* _Required action_
Please give back word for word the lines below, from the first one through the one with "Viewport: 1500px width, 812px height.".

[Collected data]
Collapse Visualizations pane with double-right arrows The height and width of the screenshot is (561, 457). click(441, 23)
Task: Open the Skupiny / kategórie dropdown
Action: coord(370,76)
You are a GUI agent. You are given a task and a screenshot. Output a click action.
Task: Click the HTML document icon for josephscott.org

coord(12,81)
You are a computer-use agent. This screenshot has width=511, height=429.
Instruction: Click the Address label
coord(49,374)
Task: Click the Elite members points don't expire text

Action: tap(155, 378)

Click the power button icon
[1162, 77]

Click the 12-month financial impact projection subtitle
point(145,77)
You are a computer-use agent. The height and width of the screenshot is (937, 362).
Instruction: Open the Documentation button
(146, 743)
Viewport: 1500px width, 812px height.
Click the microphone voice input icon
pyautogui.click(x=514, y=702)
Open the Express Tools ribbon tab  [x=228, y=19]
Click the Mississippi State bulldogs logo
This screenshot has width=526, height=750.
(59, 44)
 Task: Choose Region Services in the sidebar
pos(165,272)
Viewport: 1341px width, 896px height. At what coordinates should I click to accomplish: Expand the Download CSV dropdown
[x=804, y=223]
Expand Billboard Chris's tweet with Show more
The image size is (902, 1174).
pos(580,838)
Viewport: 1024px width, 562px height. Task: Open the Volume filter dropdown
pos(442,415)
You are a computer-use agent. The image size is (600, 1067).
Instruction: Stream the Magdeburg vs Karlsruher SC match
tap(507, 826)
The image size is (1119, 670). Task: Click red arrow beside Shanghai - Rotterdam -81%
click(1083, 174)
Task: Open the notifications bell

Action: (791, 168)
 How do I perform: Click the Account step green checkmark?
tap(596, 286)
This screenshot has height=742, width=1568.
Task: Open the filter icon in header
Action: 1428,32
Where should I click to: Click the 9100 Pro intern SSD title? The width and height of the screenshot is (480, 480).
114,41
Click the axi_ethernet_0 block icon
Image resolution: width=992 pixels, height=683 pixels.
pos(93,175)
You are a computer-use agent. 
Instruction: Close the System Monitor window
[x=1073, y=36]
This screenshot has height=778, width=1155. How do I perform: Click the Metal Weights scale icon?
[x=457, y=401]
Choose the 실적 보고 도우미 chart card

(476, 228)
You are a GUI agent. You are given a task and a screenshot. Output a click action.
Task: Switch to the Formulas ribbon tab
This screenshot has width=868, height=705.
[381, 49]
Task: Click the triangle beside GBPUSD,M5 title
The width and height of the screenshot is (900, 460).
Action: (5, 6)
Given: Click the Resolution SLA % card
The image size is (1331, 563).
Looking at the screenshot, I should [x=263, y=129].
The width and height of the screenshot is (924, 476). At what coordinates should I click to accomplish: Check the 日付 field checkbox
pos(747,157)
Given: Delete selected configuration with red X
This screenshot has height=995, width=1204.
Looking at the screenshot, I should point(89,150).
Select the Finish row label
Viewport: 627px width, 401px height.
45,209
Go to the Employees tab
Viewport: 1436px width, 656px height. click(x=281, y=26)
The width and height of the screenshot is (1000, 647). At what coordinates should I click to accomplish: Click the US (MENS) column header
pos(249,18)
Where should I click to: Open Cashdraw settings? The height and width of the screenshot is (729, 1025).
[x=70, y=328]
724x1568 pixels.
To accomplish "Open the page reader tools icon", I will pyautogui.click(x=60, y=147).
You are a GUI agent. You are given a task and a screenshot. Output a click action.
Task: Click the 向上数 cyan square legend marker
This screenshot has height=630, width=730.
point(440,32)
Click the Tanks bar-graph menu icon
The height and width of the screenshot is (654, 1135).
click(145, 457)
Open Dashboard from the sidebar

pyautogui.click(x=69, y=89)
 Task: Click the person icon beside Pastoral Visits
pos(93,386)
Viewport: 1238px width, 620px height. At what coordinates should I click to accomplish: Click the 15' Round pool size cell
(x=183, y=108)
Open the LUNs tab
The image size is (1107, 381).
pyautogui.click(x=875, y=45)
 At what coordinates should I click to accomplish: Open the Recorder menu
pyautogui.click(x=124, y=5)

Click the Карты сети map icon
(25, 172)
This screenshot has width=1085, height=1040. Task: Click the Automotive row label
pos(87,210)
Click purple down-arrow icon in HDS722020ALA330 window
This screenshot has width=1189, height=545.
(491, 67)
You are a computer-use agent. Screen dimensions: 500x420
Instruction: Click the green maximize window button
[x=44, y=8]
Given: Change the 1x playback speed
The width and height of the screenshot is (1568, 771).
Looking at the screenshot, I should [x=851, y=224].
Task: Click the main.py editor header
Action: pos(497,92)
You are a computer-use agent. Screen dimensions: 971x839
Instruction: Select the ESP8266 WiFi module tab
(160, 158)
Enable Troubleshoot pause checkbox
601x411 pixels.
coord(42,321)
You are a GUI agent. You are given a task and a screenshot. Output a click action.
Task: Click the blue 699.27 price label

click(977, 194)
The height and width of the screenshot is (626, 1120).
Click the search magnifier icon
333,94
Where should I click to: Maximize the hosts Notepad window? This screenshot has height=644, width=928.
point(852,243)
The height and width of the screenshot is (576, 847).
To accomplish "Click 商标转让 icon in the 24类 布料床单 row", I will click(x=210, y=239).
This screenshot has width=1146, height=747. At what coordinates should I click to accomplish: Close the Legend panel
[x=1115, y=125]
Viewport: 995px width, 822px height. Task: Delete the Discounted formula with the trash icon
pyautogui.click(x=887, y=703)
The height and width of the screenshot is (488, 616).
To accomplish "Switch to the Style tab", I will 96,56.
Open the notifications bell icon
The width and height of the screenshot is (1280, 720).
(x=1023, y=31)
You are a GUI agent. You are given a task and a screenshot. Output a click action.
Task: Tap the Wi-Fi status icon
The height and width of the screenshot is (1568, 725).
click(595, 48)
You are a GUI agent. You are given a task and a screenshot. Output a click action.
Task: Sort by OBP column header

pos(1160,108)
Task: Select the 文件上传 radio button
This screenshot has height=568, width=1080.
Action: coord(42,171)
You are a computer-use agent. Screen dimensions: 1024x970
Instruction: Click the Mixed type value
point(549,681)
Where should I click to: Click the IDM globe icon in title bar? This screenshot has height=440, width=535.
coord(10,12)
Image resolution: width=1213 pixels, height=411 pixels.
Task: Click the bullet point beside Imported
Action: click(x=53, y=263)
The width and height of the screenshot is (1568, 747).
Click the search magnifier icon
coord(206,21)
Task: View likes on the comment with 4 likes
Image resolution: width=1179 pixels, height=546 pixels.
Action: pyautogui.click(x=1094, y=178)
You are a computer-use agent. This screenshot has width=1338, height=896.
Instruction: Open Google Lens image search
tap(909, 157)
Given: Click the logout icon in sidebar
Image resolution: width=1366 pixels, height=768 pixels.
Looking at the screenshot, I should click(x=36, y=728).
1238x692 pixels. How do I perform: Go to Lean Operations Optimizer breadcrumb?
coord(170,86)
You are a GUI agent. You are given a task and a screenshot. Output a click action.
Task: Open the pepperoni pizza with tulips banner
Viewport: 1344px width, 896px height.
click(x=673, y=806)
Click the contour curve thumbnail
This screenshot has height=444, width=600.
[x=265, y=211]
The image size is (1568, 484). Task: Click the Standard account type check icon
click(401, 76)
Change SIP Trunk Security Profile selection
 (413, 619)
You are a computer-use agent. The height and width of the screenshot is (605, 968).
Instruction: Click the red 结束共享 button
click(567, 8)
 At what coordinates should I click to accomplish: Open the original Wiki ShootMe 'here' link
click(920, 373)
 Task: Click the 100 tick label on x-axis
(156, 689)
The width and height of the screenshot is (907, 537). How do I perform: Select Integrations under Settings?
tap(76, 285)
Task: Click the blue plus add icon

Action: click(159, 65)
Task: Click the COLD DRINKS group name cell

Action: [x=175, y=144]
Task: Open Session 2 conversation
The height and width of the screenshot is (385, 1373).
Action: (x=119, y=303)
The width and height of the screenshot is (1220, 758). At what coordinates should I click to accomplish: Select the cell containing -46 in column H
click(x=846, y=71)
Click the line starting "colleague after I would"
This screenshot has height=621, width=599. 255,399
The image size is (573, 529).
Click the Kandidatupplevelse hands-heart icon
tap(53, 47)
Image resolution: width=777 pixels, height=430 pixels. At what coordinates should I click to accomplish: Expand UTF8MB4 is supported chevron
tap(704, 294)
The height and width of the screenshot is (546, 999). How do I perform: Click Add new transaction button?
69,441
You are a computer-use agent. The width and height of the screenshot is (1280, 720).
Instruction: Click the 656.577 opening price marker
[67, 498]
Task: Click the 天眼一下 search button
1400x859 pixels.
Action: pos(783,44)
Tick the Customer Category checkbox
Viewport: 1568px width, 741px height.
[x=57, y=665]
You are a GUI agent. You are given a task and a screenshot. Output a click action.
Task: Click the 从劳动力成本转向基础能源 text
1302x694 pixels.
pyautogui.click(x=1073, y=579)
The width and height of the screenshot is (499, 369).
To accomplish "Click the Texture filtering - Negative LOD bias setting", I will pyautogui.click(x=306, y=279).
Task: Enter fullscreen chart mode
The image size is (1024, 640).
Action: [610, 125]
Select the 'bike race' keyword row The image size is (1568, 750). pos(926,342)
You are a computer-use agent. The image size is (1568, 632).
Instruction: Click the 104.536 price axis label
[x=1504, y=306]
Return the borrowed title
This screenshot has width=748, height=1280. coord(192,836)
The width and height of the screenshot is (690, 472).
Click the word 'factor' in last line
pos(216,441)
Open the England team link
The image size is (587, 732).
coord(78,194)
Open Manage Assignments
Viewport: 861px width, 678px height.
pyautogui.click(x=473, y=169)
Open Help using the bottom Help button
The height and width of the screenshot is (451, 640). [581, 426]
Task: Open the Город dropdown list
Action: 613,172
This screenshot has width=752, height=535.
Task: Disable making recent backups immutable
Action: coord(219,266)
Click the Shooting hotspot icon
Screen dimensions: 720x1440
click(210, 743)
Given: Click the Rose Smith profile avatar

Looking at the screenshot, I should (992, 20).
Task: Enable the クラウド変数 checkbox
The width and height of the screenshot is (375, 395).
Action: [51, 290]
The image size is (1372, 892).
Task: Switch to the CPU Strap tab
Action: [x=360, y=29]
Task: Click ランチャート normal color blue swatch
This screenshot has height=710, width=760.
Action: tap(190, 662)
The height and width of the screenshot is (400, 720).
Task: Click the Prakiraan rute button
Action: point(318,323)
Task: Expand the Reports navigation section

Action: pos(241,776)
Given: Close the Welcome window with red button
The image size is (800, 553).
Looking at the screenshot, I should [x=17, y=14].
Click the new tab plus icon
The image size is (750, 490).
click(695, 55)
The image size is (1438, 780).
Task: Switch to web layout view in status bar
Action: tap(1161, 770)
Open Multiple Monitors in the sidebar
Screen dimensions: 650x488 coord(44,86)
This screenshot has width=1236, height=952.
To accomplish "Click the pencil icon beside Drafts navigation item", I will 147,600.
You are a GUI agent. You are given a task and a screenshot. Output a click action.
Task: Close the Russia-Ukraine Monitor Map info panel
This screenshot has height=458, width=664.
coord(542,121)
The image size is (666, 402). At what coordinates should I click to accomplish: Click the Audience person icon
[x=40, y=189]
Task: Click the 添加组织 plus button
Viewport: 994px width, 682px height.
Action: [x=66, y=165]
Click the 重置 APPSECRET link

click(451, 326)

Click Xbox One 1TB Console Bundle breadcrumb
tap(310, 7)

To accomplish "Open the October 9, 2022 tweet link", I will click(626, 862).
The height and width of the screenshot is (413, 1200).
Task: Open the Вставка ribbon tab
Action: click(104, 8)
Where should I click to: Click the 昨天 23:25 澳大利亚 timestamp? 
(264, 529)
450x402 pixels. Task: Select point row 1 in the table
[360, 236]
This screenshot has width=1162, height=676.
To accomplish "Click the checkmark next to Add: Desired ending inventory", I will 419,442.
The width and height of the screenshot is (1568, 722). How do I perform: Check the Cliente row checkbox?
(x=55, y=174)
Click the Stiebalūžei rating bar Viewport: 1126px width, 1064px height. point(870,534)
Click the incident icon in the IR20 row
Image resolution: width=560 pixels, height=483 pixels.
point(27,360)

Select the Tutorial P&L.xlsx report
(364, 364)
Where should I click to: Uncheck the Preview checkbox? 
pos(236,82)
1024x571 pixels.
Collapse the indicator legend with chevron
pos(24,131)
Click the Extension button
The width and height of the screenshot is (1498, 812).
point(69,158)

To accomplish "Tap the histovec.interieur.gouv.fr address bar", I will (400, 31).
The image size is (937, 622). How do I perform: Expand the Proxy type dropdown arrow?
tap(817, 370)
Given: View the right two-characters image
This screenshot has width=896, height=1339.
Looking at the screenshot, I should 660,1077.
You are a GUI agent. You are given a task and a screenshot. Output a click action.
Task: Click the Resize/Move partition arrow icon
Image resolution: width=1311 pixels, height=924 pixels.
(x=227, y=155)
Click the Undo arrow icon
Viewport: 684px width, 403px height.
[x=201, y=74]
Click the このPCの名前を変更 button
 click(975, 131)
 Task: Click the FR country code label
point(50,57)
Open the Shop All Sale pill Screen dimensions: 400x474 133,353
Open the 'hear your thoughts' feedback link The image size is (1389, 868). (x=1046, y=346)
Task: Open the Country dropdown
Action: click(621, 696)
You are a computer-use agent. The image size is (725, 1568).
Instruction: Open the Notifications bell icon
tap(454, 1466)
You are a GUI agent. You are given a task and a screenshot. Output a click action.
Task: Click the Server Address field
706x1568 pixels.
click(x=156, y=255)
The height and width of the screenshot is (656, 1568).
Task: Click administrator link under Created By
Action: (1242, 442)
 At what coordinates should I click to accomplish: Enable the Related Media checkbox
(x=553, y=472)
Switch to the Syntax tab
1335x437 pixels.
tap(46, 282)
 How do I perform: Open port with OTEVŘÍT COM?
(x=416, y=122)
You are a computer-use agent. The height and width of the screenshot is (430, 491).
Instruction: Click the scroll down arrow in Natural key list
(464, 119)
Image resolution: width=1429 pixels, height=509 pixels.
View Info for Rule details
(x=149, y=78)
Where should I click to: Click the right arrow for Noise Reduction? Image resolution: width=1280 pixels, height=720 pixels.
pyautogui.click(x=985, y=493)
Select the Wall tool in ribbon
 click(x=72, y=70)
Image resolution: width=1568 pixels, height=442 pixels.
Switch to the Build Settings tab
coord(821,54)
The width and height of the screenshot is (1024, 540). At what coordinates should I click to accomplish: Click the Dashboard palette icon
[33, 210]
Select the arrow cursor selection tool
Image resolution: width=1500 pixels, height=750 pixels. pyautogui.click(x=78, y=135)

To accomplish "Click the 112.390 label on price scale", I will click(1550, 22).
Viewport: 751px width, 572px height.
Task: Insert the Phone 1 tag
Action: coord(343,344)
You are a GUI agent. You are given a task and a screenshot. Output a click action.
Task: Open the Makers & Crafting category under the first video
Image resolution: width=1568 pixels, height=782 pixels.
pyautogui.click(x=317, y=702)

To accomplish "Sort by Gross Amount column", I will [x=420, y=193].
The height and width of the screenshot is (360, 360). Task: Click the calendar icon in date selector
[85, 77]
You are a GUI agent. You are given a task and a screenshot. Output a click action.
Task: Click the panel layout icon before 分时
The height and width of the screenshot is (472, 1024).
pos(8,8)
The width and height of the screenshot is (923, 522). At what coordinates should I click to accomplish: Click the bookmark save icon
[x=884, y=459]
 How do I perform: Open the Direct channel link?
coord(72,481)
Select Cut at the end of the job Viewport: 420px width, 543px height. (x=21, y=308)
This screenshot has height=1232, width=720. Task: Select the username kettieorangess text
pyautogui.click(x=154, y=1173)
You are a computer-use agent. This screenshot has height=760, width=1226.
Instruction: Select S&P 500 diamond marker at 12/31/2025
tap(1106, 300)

* _Exercise response_
Collapse Visualizations pane with double-right arrows The height and width of the screenshot is (561, 457). click(441, 23)
Task: Open the Skupiny / kategórie dropdown
Action: coord(370,76)
You are a GUI agent. You are given a task and a screenshot. Output a click action.
Task: Click the HTML document icon for josephscott.org

coord(12,81)
You are a computer-use agent. This screenshot has width=511, height=429.
Instruction: Click the Address label
coord(49,374)
Task: Click the Elite members points don't expire text

Action: tap(155, 378)

Click the power button icon
[1162, 77]

Click the 12-month financial impact projection subtitle
point(145,77)
You are a computer-use agent. The height and width of the screenshot is (937, 362).
Instruction: Open the Documentation button
(146, 743)
Viewport: 1500px width, 812px height.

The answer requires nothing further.